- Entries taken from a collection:

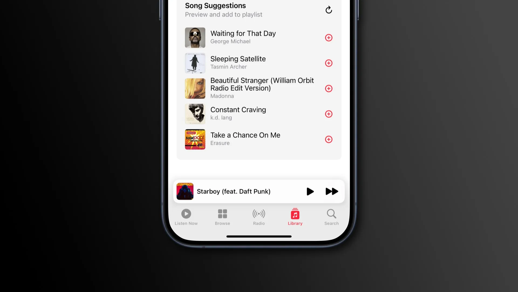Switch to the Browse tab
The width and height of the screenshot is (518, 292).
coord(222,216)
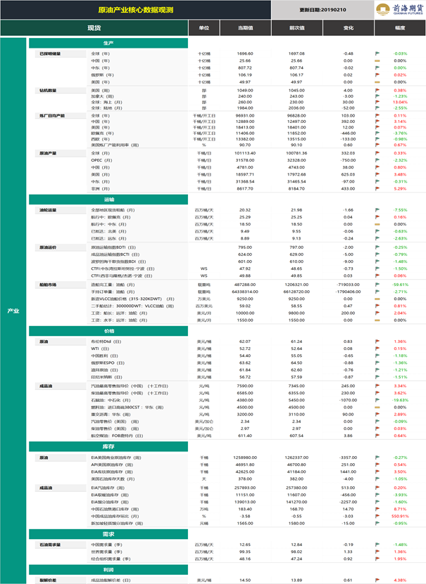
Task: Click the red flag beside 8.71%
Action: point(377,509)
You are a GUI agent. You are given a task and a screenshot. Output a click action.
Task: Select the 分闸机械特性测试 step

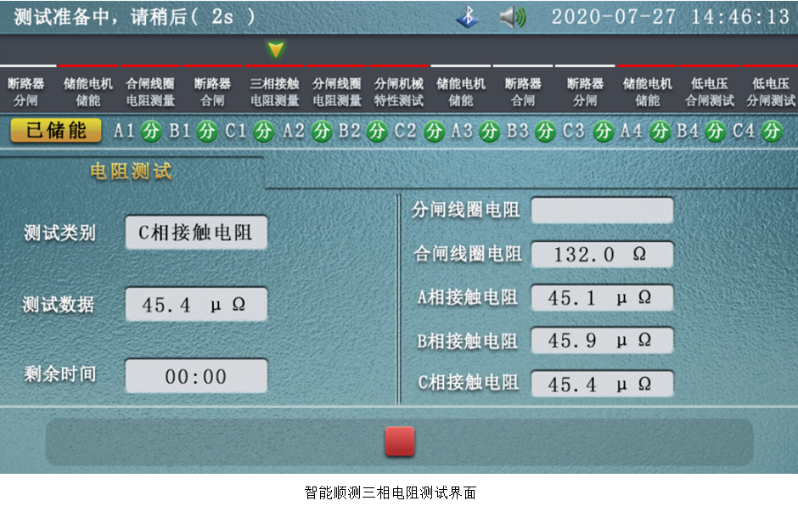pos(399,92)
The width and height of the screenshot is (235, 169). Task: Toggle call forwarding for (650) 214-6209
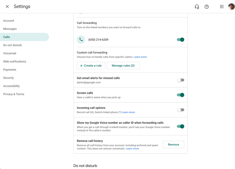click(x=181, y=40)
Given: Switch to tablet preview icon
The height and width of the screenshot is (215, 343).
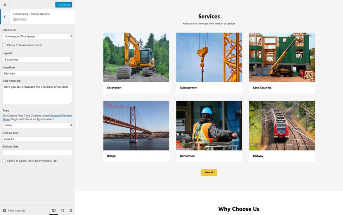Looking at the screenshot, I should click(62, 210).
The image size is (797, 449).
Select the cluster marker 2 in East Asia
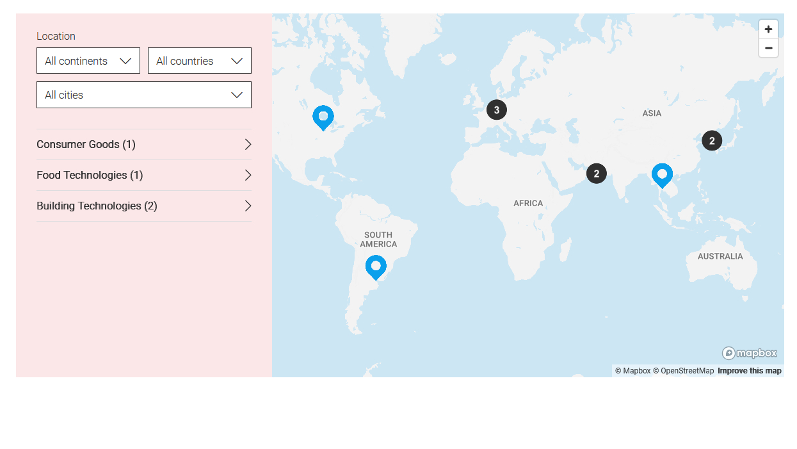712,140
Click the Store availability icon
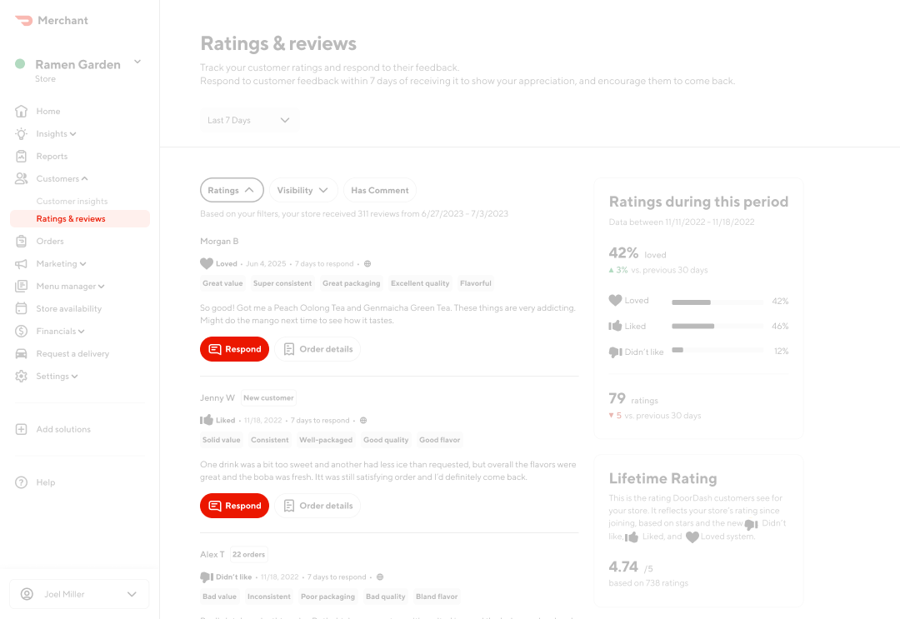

- Task item: Reproduce exactly and only the lines from the line that contains "You are a GUI" to the end of the data above, both ends included. No pictures go in the copy.

- Exercise response:
You are a GUI agent. You are given a task and a screenshot. Output a click action.
Task: Select the 分闸机械特性测试 step

pos(399,92)
The width and height of the screenshot is (235, 169). Task: Toggle call forwarding for (650) 214-6209
click(x=181, y=40)
Given: Switch to tablet preview icon
The height and width of the screenshot is (215, 343).
Looking at the screenshot, I should click(62, 210).
The image size is (797, 449).
Select the cluster marker 2 in East Asia
712,140
Click the Store availability icon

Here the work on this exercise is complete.